New task force to cut through bureaucracy to accelerate response to COVID-19
Premier says recent protocol change took 2 weeks, sign-offs from 23 people
Premier Blaine Higgs has given a small team of four health officials new decision-making power to allow the government to move more quickly as it fights COVID-19.
Higgs said Monday afternoon the four-person task force will have authority over all aspects of the health-care system's response, including health authorities, ambulances, extramural care, special care homes and nursing homes.
The premier revealed to reporters that it recently took two weeks to get the required sign-offs from 23 different officials across the health-care system to change a protocol.
"If we are going to fight a virus effective and decisively, we can't be in a system where it takes 23 people to sign off each time that we make a decision," he said.
He said an all-party cabinet committee that includes the leaders of the Liberal, People's Alliance and Green parties had endorsed the change.
"This process is not about looking for heads or dropping the ball," Higgs said. "The idea here is to build a structure that takes out some of the bureaucracy in the middle."
He said the task force hadn't been put in place before now because the response is constantly evolving and looking for best practices.
The task force's role is part of a revision to the province's emergency order, giving it legal power.
It will be chaired by Gérald Richard, the deputy minister at the health department, and will also include chief medical officer of health Dr. Jennifer Russell, Dr. Gordon Dow, an infectious disease specialist at Horizon Health, and Dr. Nicole LeBlanc, the chief of staff at Vitalité Health.

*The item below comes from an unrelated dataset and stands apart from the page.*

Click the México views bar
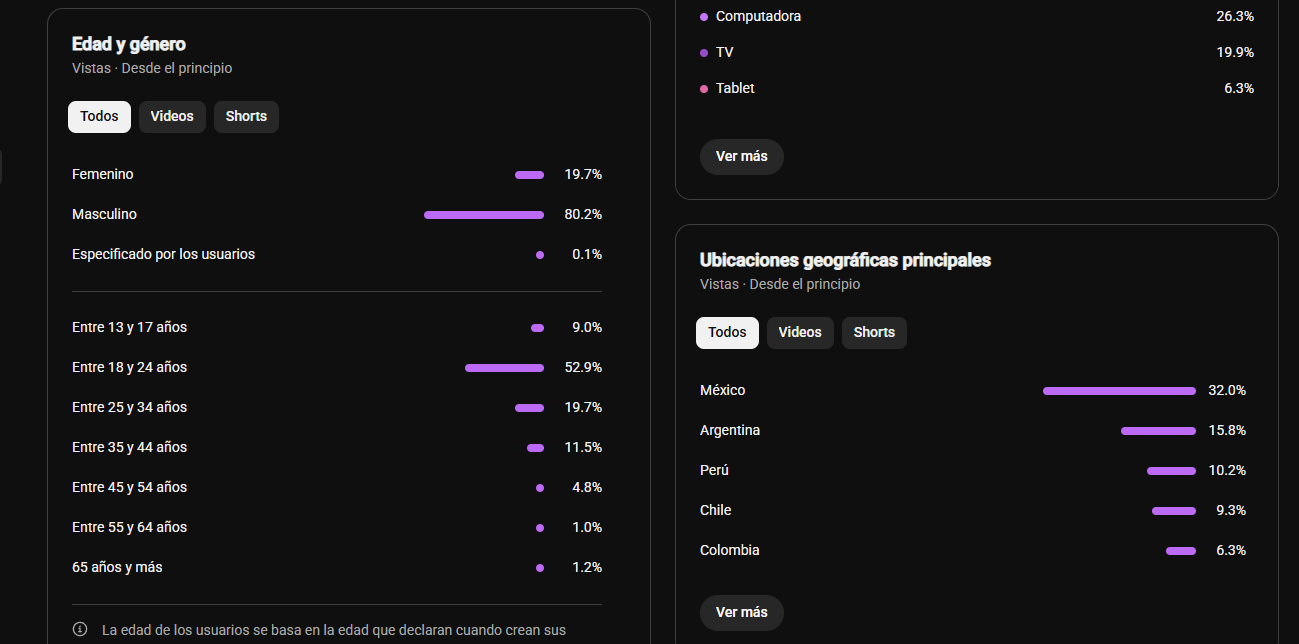The height and width of the screenshot is (644, 1299). (x=1119, y=391)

Health Minister Ted Flemming compared the approach to a military structure required to act quickly in a war.
"What we are essentially doing today is implementing a military-like command and control protocol with respect to this virus," he said in his first appearance at one of the daily COVID-19 media briefings.

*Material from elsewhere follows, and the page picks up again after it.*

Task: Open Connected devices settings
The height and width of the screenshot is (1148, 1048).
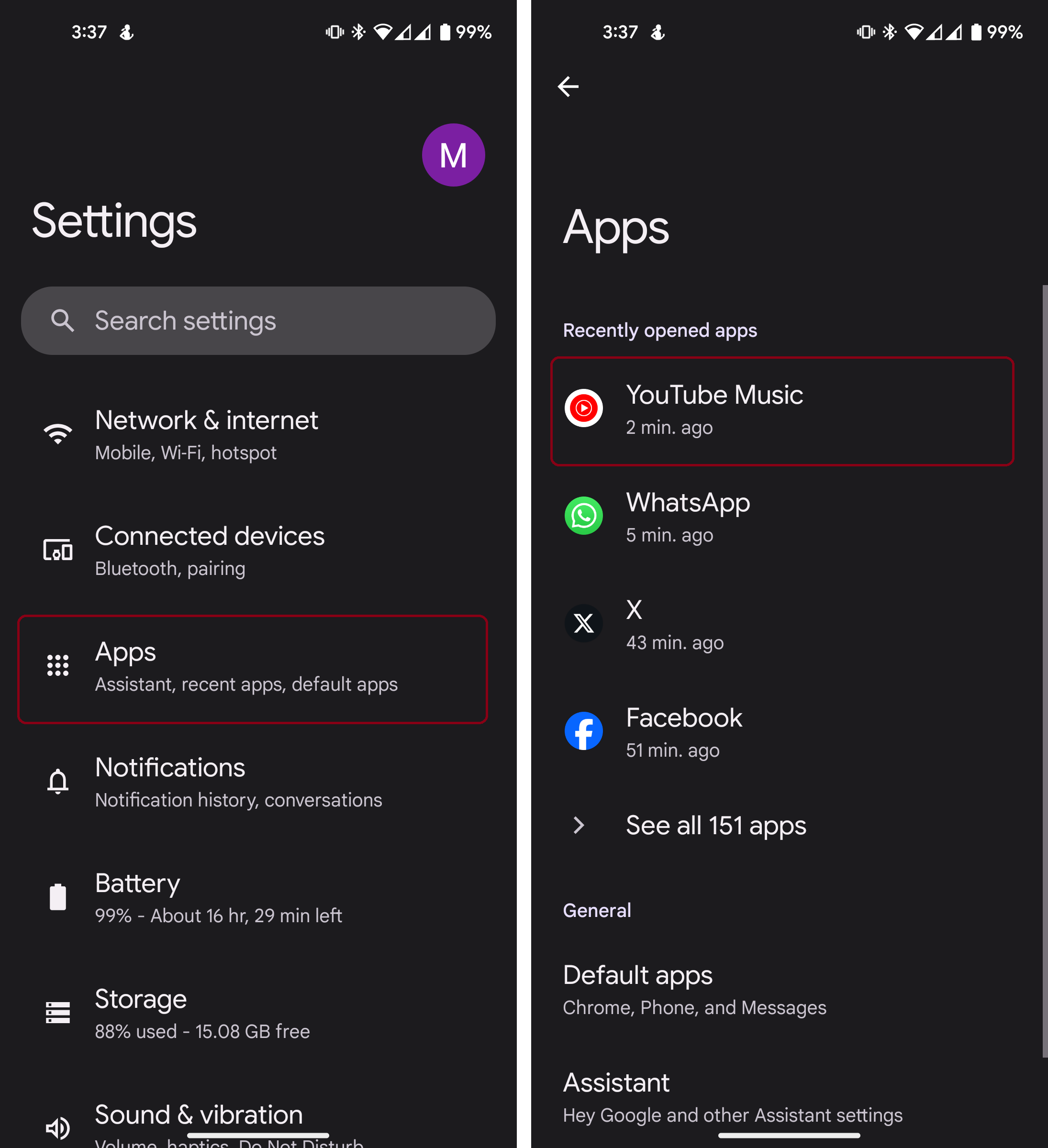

"We must stay not on top of this virus but ahead of it," he said. "Jurisdictions around the world are paying the price for not acting fast enough. … This virus does not respect the organizational charts of any organization."
Flemming said leadership of the health-care system, with two health authorities, dozens of privately run homes for seniors and ambulance and extramural programs run by Medavie, is "top-heavy for a pandemic emergency."
"I was concerned it was not a speed that would keep up with the relentless surge of this virus," he said. "We cannot allow this virus to spread quicker than government or the health authorities are able to make decisions and keep up with it."
Russell said the task force's work will be "coordinated with and supported by" the Emergency Measures Organization, but EMO will not come under the group's authority.
In 2017, a review of the government's response to the ice storm in the Acadian Peninsula recommended that Public Health and EMO collaborate better on ensuring there was clear communication to the public about the risk of carbon monoxide poisoning from the use of generators.